## Problem set:
1. In the fracture simulation text, which degrees of coarsening are considered for the scenario with 400 fractures in each direction?
2. Please rewrite the stretch of the fracture simulation text from "Effective permeability in" through "in Table 1.", substituting "flow rate" for "flux".
3. Proceed with the fracture simulation text, picking up after its final line.

## Source extract:
___
In this scenario, five fractures are generated randomly in both the horizontal and vertical directions (i.e., 10 fractures in total), as shown in Figure 7(a). The pressure field for this system as obtained by solving the governing equations using the very fine mesh is shown in Figure 7(b). Again, the influence of the fractures in distorting the pressure field is significant.

fig7
Figure 7: Fractures orientations (10 fractures) and pressure contours based on the fine mesh.

Effective permeability in each cell is shown in Figure 8, which shows that the effective permeability approaches that of the fine mesh simulation as the number of grid cells increase. Again the flux at the exit boundary is very close to the different coarsening scenarios as depicted in Table 1.

fig8
Figure 8: Effective permeability and pressure contours for the 10 fractures scenarios for different degrees of resolutions.
6.3. Example 3: Twenty Fractures in Both the Horizontal and Vertical Directions

In this scenario, 20 fractures in 𝑥 and 20 in the 𝑦 directions are considered, as shown in Figure 9(a). The pressure field obtained by solving the governing equations based on the actual permeability field is shown in Figure 9(b). The effect of the fractures on the pressure field is apparent.

fig9
Figure 9: Fractures orientations (40 fractures) and pressure contours based on the fine mesh.

On the other hand, the effective permeability field obtained from solving the equivalent equations as explained earlier is shown in Figure 10. It is clear that as the number of grid cells increases, the system approach that based on the actual permeability field. Table 1 confirms again that the flux at the exit boundary is almost identical for the different coarsening scenarios.

fig10
Figure 10: Effective permeability and pressure contours for the 40 fractures scenarios for different degrees of resolutions.
6.4. Example 4: 400 Fractures in Both the Horizontal and Vertical Directions

As shown in Figures 11 and 12, similar behavior is obtained for this scenario which assumes 400 fractures in both the horizontal and vertical directions for both the effective permeability and the pressure fields. In this scenario, we consider several degrees of coarsening including, 2×2, 10×10, 20×20, 40×40, 300×300, and 500×500.

fig11
Figure 11: Fractures orientations (800 fractures) and pressure contours based on the fine mesh.
___
## Study material:
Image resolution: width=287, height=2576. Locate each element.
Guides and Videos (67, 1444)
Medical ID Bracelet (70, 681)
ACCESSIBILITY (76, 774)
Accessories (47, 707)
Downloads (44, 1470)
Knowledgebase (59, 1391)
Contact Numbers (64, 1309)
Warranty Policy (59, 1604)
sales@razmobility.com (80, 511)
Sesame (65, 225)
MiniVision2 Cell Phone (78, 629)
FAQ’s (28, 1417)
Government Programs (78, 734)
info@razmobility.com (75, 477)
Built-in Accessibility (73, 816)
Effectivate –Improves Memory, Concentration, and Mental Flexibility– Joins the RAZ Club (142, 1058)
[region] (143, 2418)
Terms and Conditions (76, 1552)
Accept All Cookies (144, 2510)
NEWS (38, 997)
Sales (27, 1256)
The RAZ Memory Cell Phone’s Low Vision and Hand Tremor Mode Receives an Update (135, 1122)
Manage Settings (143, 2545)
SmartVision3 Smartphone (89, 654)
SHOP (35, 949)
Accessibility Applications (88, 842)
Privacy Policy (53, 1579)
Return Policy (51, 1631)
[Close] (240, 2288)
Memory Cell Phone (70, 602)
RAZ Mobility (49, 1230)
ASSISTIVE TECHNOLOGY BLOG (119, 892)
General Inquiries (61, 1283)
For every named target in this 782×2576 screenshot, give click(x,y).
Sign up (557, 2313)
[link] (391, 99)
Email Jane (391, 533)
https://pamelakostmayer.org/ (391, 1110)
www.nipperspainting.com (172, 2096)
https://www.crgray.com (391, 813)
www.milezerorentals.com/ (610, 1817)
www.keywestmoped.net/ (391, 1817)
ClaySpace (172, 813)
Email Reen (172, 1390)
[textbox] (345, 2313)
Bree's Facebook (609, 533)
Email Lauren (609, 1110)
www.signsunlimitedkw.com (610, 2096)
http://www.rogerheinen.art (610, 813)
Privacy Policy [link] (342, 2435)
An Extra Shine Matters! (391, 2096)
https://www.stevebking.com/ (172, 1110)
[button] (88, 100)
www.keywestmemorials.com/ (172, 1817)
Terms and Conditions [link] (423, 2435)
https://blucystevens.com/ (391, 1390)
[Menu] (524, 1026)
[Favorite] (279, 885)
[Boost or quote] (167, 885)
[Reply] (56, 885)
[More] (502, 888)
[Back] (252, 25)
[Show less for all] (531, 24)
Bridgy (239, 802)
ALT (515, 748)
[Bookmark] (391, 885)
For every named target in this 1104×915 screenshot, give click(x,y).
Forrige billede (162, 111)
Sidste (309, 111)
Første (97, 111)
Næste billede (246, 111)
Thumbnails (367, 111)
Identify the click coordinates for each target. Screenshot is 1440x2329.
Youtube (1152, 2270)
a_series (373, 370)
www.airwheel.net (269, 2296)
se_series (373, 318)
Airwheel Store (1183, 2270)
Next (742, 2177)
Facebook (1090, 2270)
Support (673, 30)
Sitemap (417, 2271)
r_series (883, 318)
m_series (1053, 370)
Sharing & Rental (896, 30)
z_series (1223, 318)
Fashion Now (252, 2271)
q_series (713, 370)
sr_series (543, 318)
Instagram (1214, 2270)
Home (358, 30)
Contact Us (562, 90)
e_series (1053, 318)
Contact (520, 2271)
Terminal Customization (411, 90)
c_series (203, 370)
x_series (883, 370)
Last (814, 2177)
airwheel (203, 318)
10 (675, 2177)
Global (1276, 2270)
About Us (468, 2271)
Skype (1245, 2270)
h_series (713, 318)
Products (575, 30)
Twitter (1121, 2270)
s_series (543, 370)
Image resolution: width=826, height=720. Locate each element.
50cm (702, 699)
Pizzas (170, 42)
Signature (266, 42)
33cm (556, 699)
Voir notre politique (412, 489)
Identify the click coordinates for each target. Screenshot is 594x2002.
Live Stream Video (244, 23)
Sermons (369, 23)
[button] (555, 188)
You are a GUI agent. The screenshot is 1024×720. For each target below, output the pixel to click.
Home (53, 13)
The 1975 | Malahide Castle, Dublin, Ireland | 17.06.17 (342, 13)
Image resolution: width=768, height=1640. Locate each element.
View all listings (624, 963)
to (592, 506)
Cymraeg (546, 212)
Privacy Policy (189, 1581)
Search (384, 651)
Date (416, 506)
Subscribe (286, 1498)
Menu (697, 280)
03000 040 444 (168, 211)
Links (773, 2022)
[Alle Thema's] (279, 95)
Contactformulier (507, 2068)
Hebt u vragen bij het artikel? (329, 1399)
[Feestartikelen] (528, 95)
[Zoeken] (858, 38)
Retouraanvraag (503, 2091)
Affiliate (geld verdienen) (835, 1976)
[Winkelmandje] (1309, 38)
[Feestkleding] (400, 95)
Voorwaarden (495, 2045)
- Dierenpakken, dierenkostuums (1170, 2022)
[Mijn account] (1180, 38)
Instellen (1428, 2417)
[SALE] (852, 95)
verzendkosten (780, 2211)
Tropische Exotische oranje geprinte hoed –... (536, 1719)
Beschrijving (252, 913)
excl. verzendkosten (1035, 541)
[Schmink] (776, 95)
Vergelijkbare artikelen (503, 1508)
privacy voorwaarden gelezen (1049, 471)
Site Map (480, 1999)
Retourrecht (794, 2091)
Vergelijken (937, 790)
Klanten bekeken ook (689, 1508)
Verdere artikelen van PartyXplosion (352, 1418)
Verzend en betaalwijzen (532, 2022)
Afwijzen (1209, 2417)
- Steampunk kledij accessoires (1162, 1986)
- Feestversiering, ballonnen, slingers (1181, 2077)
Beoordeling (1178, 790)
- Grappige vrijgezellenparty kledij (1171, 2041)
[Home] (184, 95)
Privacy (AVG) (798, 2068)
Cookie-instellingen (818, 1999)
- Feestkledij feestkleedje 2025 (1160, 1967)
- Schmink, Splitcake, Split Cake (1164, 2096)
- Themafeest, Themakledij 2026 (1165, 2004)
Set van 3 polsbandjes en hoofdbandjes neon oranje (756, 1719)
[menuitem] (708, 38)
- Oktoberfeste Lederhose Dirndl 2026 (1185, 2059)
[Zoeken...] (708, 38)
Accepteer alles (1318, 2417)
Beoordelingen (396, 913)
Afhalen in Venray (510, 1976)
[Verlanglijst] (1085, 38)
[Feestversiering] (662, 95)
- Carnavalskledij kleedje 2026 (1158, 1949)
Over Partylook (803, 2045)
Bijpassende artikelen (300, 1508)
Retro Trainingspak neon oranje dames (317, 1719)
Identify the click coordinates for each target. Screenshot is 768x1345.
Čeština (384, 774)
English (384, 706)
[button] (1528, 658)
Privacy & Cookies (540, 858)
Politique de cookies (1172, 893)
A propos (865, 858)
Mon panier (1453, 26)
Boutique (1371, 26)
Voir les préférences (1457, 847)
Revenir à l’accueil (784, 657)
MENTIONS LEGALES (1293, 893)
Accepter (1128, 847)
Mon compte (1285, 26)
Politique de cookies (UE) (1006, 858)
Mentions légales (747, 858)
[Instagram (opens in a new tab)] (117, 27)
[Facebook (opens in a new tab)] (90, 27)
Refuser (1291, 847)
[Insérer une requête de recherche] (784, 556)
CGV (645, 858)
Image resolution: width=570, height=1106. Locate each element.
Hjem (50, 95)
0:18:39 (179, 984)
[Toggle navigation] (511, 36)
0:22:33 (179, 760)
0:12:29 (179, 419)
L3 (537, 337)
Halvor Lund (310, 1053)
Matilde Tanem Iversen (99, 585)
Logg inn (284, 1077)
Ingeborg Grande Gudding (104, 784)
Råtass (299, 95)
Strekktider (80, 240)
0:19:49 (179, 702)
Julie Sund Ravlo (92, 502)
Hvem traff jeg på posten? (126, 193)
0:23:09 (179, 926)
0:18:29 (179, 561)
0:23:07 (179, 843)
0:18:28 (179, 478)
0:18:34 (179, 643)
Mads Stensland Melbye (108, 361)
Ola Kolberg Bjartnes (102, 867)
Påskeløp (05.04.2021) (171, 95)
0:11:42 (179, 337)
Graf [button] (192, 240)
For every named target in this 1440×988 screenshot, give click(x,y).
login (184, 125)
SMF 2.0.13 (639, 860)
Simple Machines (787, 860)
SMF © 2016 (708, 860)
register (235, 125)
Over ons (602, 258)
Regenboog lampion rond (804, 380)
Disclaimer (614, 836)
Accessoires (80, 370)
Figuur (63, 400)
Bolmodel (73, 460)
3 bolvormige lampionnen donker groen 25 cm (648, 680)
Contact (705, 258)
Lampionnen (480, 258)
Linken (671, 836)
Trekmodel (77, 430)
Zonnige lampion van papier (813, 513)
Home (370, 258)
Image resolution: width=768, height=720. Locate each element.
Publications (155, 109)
___
## Results for the exercise:
1. 2×2, 10×10, 20×20, 40×40, 300×300, and 500×500.

2.
Effective permeability in each cell is shown in Figure 8, which shows that the effective permeability approaches that of the fine mesh simulation as the number of grid cells increase. Again the flow rate at the exit boundary is very close to the different coarsening scenarios as depicted in Table 1.

3.
fig12
Figure 12: Effective permeability and pressure contours for the 800 fractures scenarios for different degrees of resolutions.

Apparently in this scenario, the large number of fractures will increase the overall effective hydraulic conductivity field which will result in a significantly larger flux compared with the other scenarios. Indeed this is the case as shown in Table 1.

7. Conclusions

In this work several numerical examples have been considered to calculate effective hydraulic properties for a given fractured porous medium domain. Several scenarios of fractured systems have been considered starting with two fractures up to 800 fractures. Cell-centered finite different method has been used, and therefore the fractures orientations are considered only in the horizontal and vertical directions. Different coarsening scenarios have been considered for each fracture scenario starting with very coarse mesh (2×2) all the way to the fine mesh. The fine mesh used in this work is that associated with the actual permeability field of both the matrix and the rock. Effective permeability for each cell is obtained for each coarsening scenario based on the requirement that the flux at the face of each cell is the same as that considered with the actual permeability field. It is found that the spatial distribution of effective permeability of the medium changes with the change in the degree of coarsening. That is for coarser mesh the effective permeability spans a larger domain while it reduces to the actual permeability field as the mesh approaches the fine mesh. The usefulness of this approach stems from the significantly less computational effort and memory requirement that would be required when using the upscaled permeability field and in the same time the satisfaction of conservation laws at the new scale.

Acknowledgment

The work is funded by KAUST’s GRP-CF (Global Research Partnership Collaborative Fellows) Program, and KAUST-UTAustin AEA project (7000000058).